In any case, the danger of Ukraine joining NATO is the kind of issue that could have been resolved by a combination of diplomatic and semi-secret agreements. It’s harder now with the outbreak of war where Ukraine’s very existence is at stake.
Some on the left, for example the editors of Monthly Review, have argued at length that the Ukraine war is the culmination of longstanding U.S. intentions to cripple and then fragment Russia itself. Whatever the historical backdrop of such imperialist ambitions, the fact is that the United States and NATO did not supply advanced weapons to Ukraine in advance of the invasion.
Indeed, even though U.S. intelligence accurately predicted the invasion, Washington and other western capitals expected a Russian victory within days with the rapid fall of Kyiv and all of eastern Ukraine. Only the success of Ukraine’s resistance, and the clear refusal of its population to tolerate any consideration of surrender, prompted the West to undertake massive arms supply and ramp up vital intelligence support of Ukraine’s military.
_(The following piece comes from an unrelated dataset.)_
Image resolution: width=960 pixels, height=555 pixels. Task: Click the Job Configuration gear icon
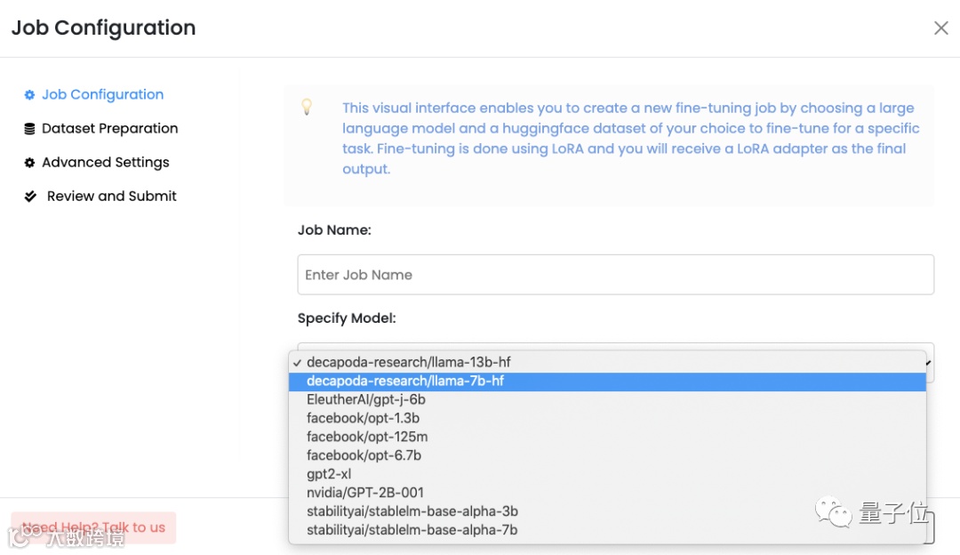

It’s understandable that those who don’t or can’t recognize the centrality of Ukraine’s resistance and popular mobilization can only view this as a Western-inspired “proxy war.” The blind reduction of Ukraine and its people to pawns on the great-power chessboard is a fatal obstacle for efforts to build a peace or anti-imperialist movement worthy of the name.
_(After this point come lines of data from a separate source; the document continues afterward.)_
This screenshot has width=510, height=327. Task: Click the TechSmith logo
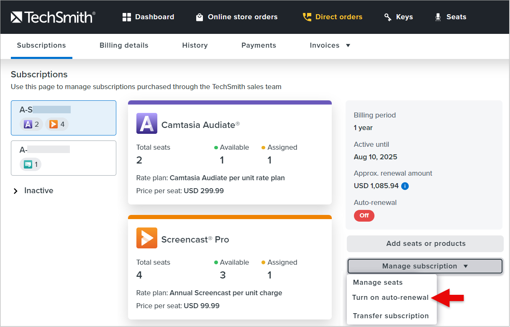pyautogui.click(x=53, y=17)
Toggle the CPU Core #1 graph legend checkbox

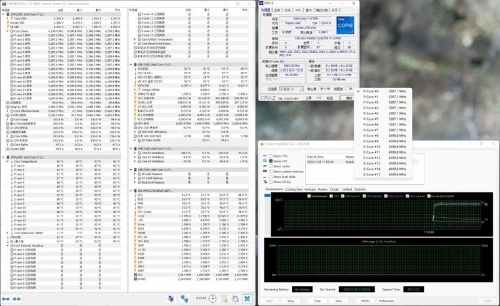point(343,196)
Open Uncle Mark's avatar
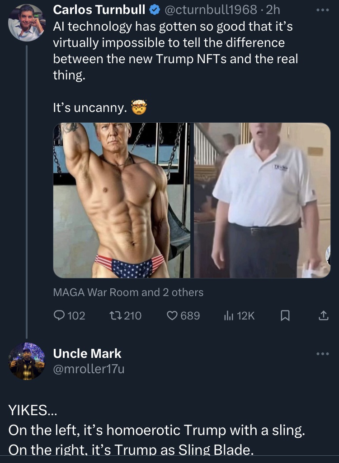The width and height of the screenshot is (339, 463). click(x=27, y=361)
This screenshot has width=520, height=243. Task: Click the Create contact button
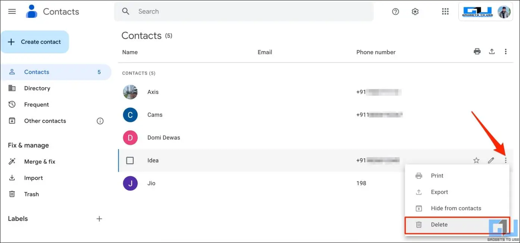point(35,42)
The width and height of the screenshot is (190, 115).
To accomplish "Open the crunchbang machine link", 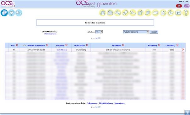I will point(62,50).
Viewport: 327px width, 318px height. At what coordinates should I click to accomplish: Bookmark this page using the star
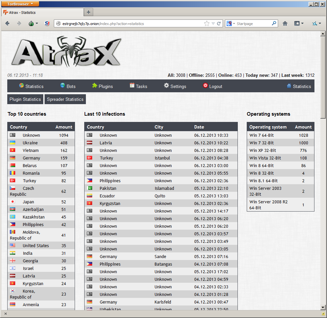(x=206, y=23)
Against “Campism” and All Imperialism
There are even worse, pro-Russian so-called “campist” left voices who claim to see something “anti-imperialist” in Russia’s drive to stamp out Ukrainian independence and national existence, including the grotesquely misnamed United National Antiwar Coalition. (UNAC has held webinars featuring a former nuclear weapons inspector Scott Ritter, issuing half-deranged declarations that Russian triumph is inevitable and that Ukraine deserves to be destroyed.)
Support of Russia in this war is an absolute betrayal of basic democratic principle, without which any posturing about socialism is empty noise.
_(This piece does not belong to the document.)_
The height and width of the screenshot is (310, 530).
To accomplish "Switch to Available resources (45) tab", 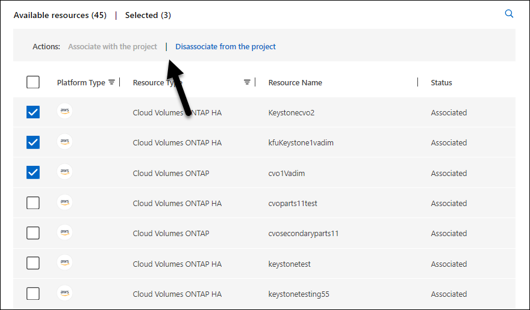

We can’t ignore all manner of bitter reactionary consequences of this war. These are gifts provided by Putin, free of charge, to western imperialism.
The suppression of women’s rights and the erosion of democracy in Poland are forgotten as that country becomes a U.S.-backed pillar of NATO’s strategic rearming. Palestine and its people are collateral damage, as happens in almost every international crisis –as the Israeli army’s near-daily murder of Palestinian young people and the destruction of occupied neighborhoods proceeds with almost no media attention.
The Russian regime’s ideological claim that “Ukraine was never a real country” strikingly parallels the longstanding Zionist argument that “there was never a Palestinian nation or state – in each case, justifying colonialism and annexation. More than 30,000 Ukrainian and Russian refugees have fled to Israel while Palestinians remain stateless in their own occupied homeland, or in exile.
At the same time, the threat of starvation in the Horn of Africa brought on by drought and climate change, as well as skyrocketing food prices in much of the Middle East and Asia, are exacerbated by the interruption of critical grain shipments from Ukraine and Russian fertilizer exports.
What will happen in the coming ominous winter months is an open question. We note that at the time when “Support Ukrainian Resistance and Disempower Fossil Capital” was written, the authors saw signs that economic and fuel supply pressures in Europe might be leading western countries to push Ukraine toward surrender. With recent Ukrainian advances and the brutal hardening of Putin’s stance – and the unknown consequences of Russia’ internal crises — that now appears less likely, but it’s important to understand that imperialism is infinitely treacherous and the twists and turns of policy are not necessarily predictable.
We do know that the rising stakes, as well as casualties and the scale of destruction, make clarity about this war all the more critical for any authentic socialist and anti-imperialist politics.